From 1926 to 2009, from Ontario to Quebec via Europe and the United States, Suzanne Meloche’s life is made up of exiles and battles, culture and agriculture, poetry and painting, carnal passions and intellectual commitments. While being personal, individual, intimate and familial, the subject matter of this show — the book, published by Marchand de feuilles, earned its author the Prix littéraire France-Québec and the Grand Prix du livre de Montréal — is a hymn to the Quiet Revolution, to the emancipation of women, to the liberation of morals, to the valorization of the arts and knowledge. Building bridges between the Quebec of Global refusal and today’s, this creation absolutely had to take place on the stage of the TNM, where Lorraine Pintal, outgoing artistic director, has been able to shine for 32 years words as modern as those of Claude Gauvreau and Réjean Ducharme.

People’s Assembly

In the role of the narrator, crucial while being thankless, since always on the fringes of the action, Catherine De Léan is inhabited by an admirable determination. Coryphean of an ensemble of 17 voices, 17 bodies, among which those of three fabulous dancers, David Albert-Toth, Jacques Poulin-Denis and Anne Thériault, the luminous actress is at the head of a popular assembly, a choir of citizens who have come to relate here and now the tragic story of a lineage of exhilarating women.

Thus, Suzanne Meloche’s words resonate in the bodies of six exceptional actresses: Justine Grégoire (alternating with Agathe Ledoux), Anna Sanchez, Zoé Tremblay-Bianco, Éveline Gélinas, Marie-France Lambert and Louise Laprade. Faced with such attribution of speech, such judicious positioning in space, such fertile choral quality of words and sounds, voices and noises, we think of The crossing of the centuryorchestrated by Alice Ronfard based on the writings of Michel Tremblay, but also, of course, on Daughters of the Saint-Laurentby Rébecca Déraspe, a show staged by Bürger last year at the Centre du Théâtre d’Aujourd’hui and featuring the same rich and extraordinarily coherent vocabulary.

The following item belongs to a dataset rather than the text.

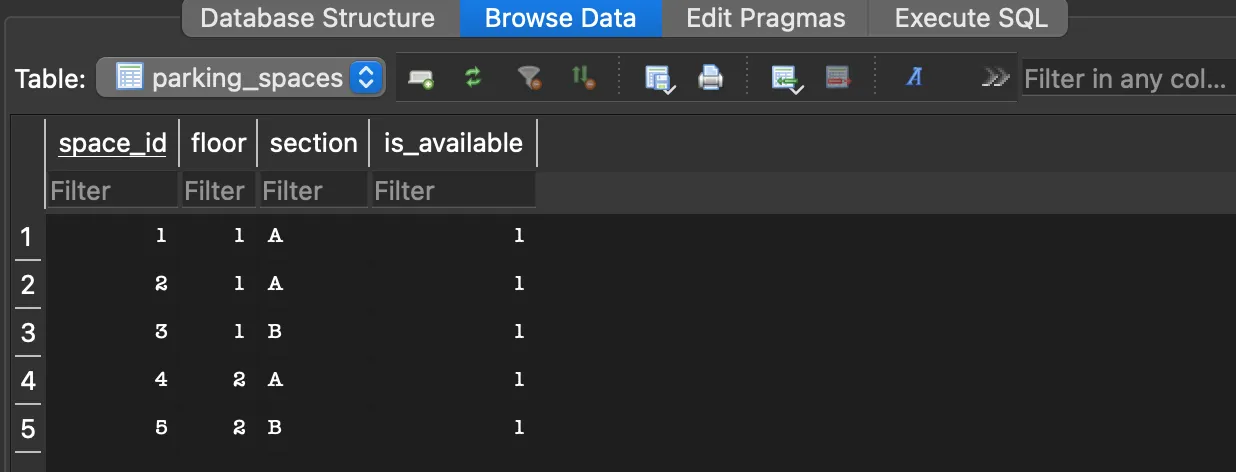Switch to the Database Structure tab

The cast members do not personify the protagonists, they carry their voices, ensuring that their stories span the ages. Thus, it is not uncommon for women to play men, for young people to play old people, for black people to play white people, for more than one actress to share the same character… A snub to a certain bourgeois theater, the fruit of an awareness undoubtedly fueled by the debates surrounding the shows SLAV And Kanatathis “colorblind” distribution on the TNM stage is what is commonly called a happy event, one of those that allows us to hope for a joyfully inclusive future for Quebec and its theatre.

The woman who runs away

Text: Anaïs Barbeau-Lavalette. Adaptation: Sarah Berthiaume. Director: Alexia Bürger. At the Théâtre du Nouveau Monde until October 11.